任憑短衫挑逗威脅,小蛇隻是擰着脖子不說話。

院門卻“吱呀”一聲,聽到丫環在門外說:“老爺來了。”短衫罵了句“這老不死的”,趕緊站起來走到一邊,做出副規規矩矩的樣子來。

四爺已經挑簾子進來了,看到兒子,“唔”了一聲,擰起眉毛。短衫忙垂着手答:“我是來給六姨娘送藥的。”盧家上下,都隻管萬壽膏叫“藥”不叫“煙”,聽起來堂皇些。四爺雖然不喜歡兒子抽煙,卻對姨娘抽煙并不阻止,相反還暗含着一種鼓勵的意思,因為從某種意義上來說,抽煙代表着一種姿态,放棄,忍耐,逆來順受。他隻是對兒子習慣性地呵斥了一句:“偏你有本事搗騰這些個東西,正經能耐又不見你有,還不滾出去呢?”一句話沒說完,倒咳了三四回。

短衫速速地“滾”了出去。四爺牽起小蛇的手說:“你的瘾越來越重了,還是節制一些的好,畢竟年輕嘛。”小蛇無可無不可地“哎”了一聲,随着四爺走向床鋪。丫環乖巧地打了洗腳水進來,小蛇便蹲下去,幫四爺挽上褲腿,褪掉鞋子。

四爺一雙腳踏進溫水裡,舒服地歎了一聲,人便也有了些溫情,怪留戀地對小蛇說:“過兩天,我就要和祁老三去長春了,恭喜溥儀爺登基大典。我昨天讓胡氏找出朝服來,都幾乎不大會穿了。等皇帝登了基,我一定會有更大的作為,到時你們就是诰命夫人,如果我死了,你們都要為我守節,要為我掙一座貞節牌坊來,真正的盧家的貞節牌坊!”

小蛇從這豪言壯語裡聽出了四爺的空虛,如果不是他已經心底裡承認了牌坊終究不是盧家物,也就不會惦記着什麼“真正的盧家牌坊”了。

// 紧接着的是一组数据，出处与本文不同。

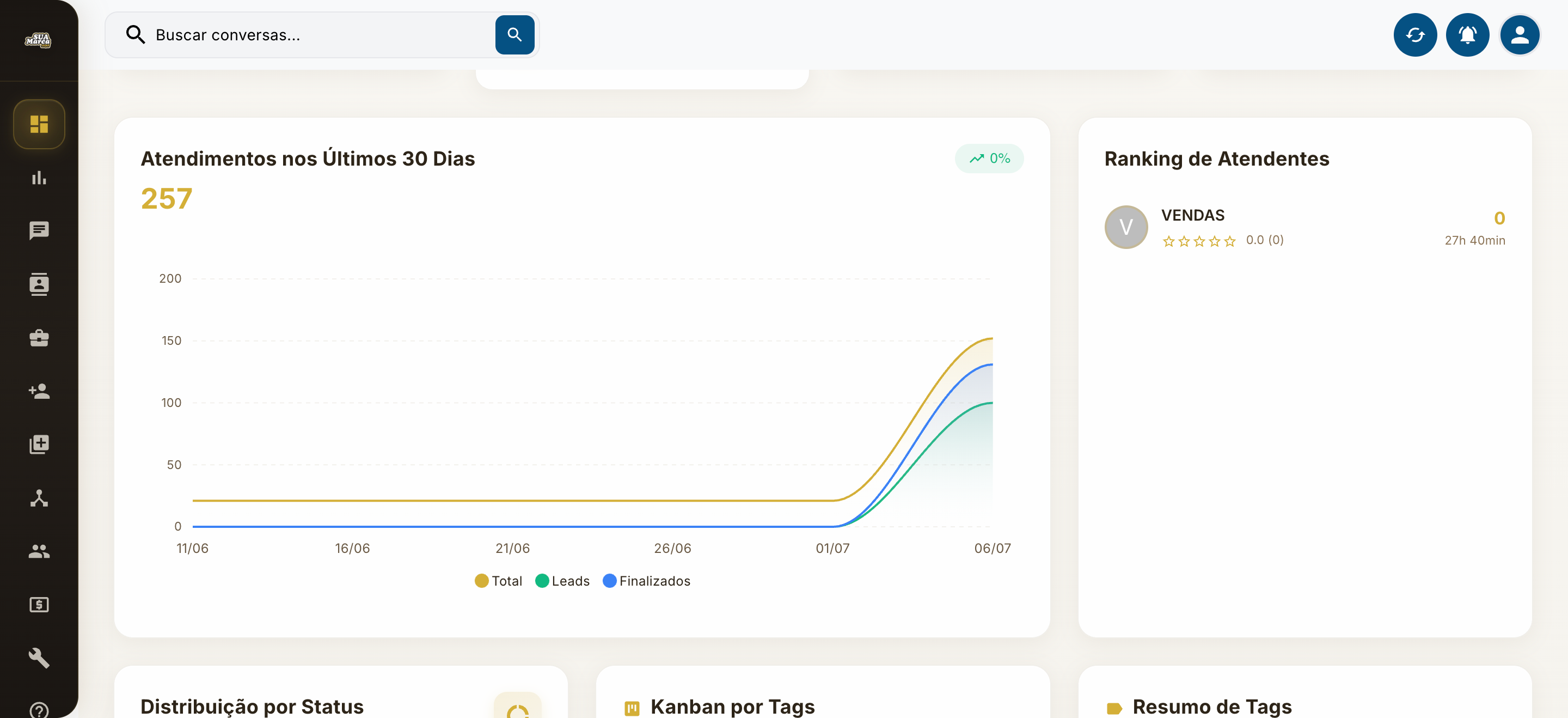Screen dimensions: 1568x718
Task: Click the blue search button
Action: coord(514,35)

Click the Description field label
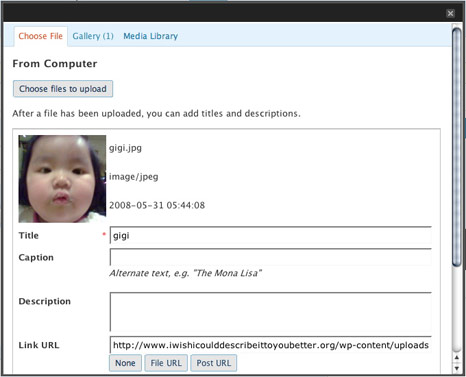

接着四爺話一轉,談到祁家的種種新奇布置擺設來,說五姨娘鳳琴屋裡的梳妝台的款式現在已經不算新鮮東西了,祁家更奇怪的家俱都還有呢,将來他也要弄這麼一套來,就放在小蛇屋子裡。又說祁家喜歡吃西餐,用刀叉吃飯,禮節多得很。最後說到祁家的園林,說祁家的花匠挺有意思,也是從南洋帶回來的,滿口新名詞兒,什麼樹都敢嫁接,還割過香蕉樹。這一段同祁家的交往,使他對園藝的興趣空前地高漲起來,并且清楚地掌握了一棵小樹長到幾歲的時候在什麼位置上割一刀最容易造就傷口,并且精研刀法的深淺與傷口形狀的必然聯系。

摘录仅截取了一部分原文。